By following these simple guidelines, you can effectively manage your budget and achieve maximum returns from your advertising campaigns.

How else can you optimize your UAC campaign while planning your budget?

The main point to consider when planning your budget and optimizing your advertising campaigns is to have a strategy that focuses on specific actions you want users to take, like registering or making deposits. The cost of achieving these actions depends on the chosen action itself.

For example, if your goal is to get users to register, the cost of installing the app becomes less important. The same goes for deposit-based offers, such as those in gambling affiliate programs. It's important to keep the flow of information constant for effective optimization. Updating data only once a day can make it harder for the algorithm to work effectively. So, choose offers that provide data with minimal delays.

There are two main bidding options that affiliates should consider:

  • CPI (Cost Per Install) Target: With this option, you can either set a specific cost per install that you want to achieve or focus on getting as many installs as possible without changing the cost.

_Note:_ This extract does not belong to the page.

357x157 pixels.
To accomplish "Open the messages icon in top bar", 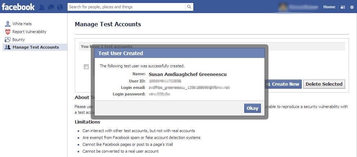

Setting a specific cost allows the algorithm to focus on users who are more likely to take the desired actions in the app.
  • In-App Actions: This option is similar to targeting a specific cost per action (tCPA). It optimizes your campaigns based on specific actions users take within the app.

If you're using Firebase, there's an additional option called tROAS (Target Return on Ad Spend). This option aims to maximize the value of conversions while minimizing costs. Firebase, when integrated with Google Ads, can predict the likelihood of users taking desired actions in the future. It's also useful for analyzing failures and conducting A/B tests. Based on the reports you receive, you can predict how much you'll spend on your budget.

tROAS is particularly useful when the average value of orders varies significantly among different user groups. For example, if you have many users with monthly subscriptions, and you want to focus on getting annual subscribers.

Conclusion

Universal App Campaigns (UAC) are a great advertising format for promoting offers. However, keep in mind that UAC doesn't offer stability, and the actual expenses often don't match your budget plans. You might get lots of installs at a low price one day, but the next day the cost per install can skyrocket.

The performance of your UAC ad campaigns depends not only on the quality of your apps but also on the accounts you use. If your Google Ads advertising account is new or not well-established, you shouldn't expect to spend a lot. That's why experienced affiliates recommend using trusted agency accounts to run UAC ad campaigns. These accounts allow you to spend larger amounts without going through a long warm-up period and ensure that your ad campaigns are given priority during the moderation process.